LISTED ENTRIES
#####

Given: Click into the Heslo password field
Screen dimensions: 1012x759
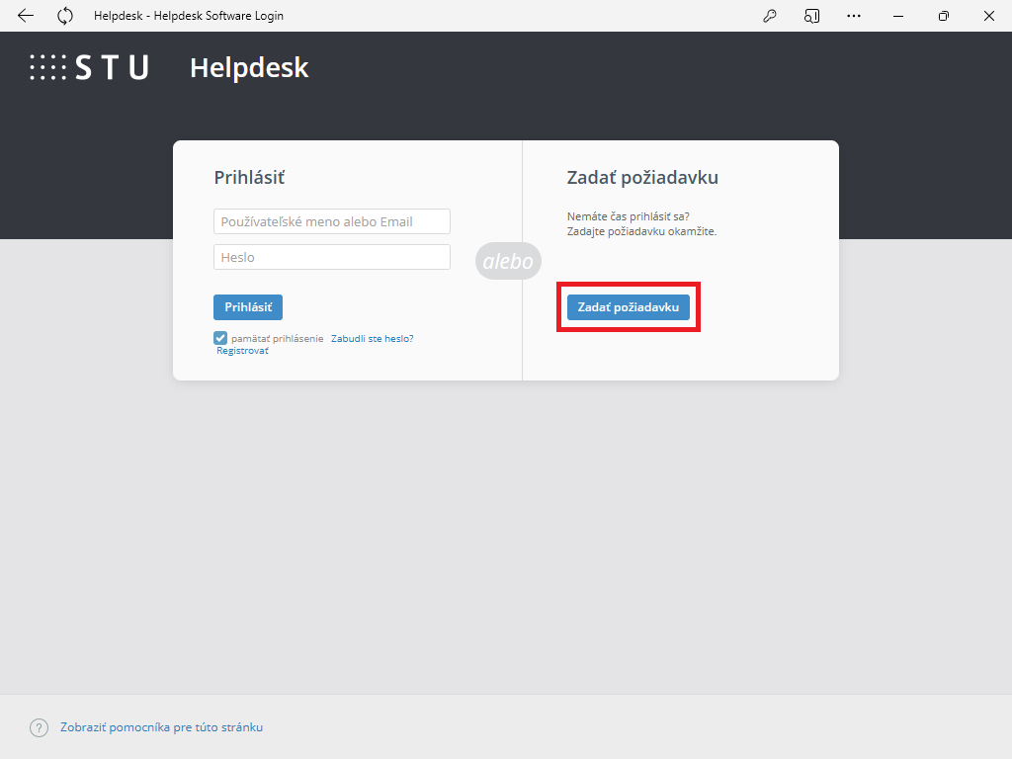Looking at the screenshot, I should click(331, 257).

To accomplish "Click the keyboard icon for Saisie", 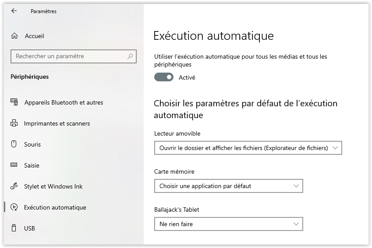I will click(x=14, y=165).
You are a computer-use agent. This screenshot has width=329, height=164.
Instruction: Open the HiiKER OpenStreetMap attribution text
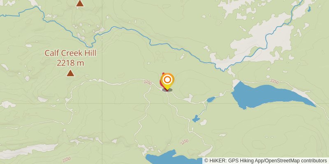(x=266, y=160)
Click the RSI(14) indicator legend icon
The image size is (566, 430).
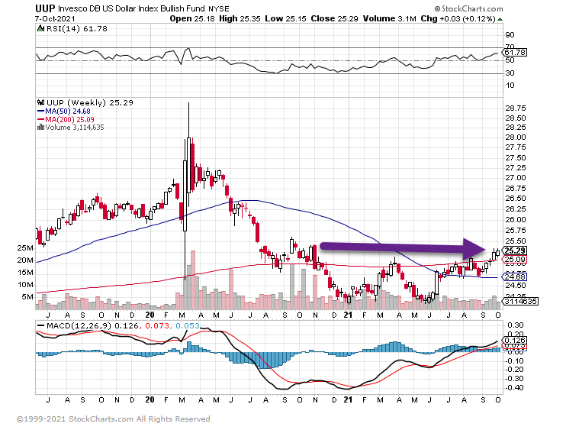click(x=40, y=28)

#####

EXERCISE INSTRUCTIONS
Copy out, without any pictures, the lines of the records above from the one containing "You are a computer-use" through the final line, both ends included.

EXERCISE OUTPUT
You are a computer-use agent. This screenshot has width=329, height=164.
Instruction: Open the HiiKER OpenStreetMap attribution text
(x=266, y=160)
Click the RSI(14) indicator legend icon
The image size is (566, 430).
click(x=40, y=28)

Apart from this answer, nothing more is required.